• _Short exercise_
Copy out each of the lines below word for word, and leave the pictures out of your copy.

* BEGIN *

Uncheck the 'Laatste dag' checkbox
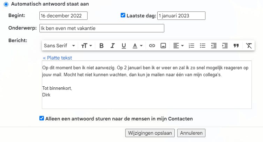Image resolution: width=263 pixels, height=142 pixels. (x=123, y=15)
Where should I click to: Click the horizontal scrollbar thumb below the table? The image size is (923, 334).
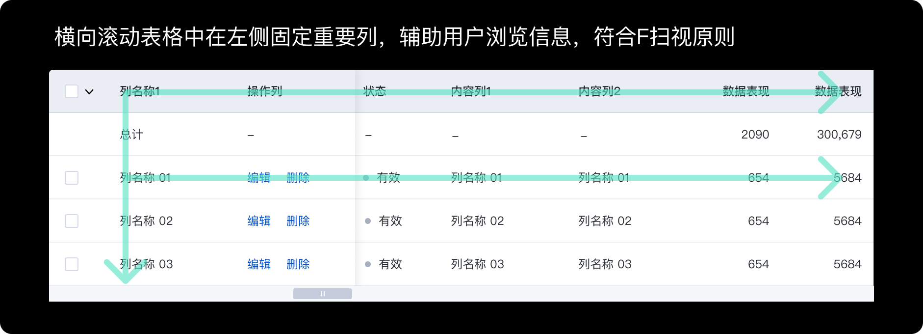322,294
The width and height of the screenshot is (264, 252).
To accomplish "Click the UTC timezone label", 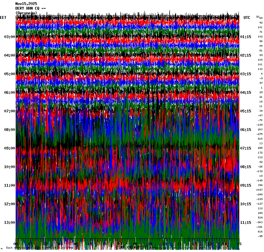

* END *

• _Solution_
Uncheck the 'Laatste dag' checkbox
Image resolution: width=263 pixels, height=142 pixels. (x=123, y=15)
Where should I click to: Click the horizontal scrollbar thumb below the table? The image size is (923, 334).
322,294
The width and height of the screenshot is (264, 252).
To accomplish "Click the UTC timezone label", 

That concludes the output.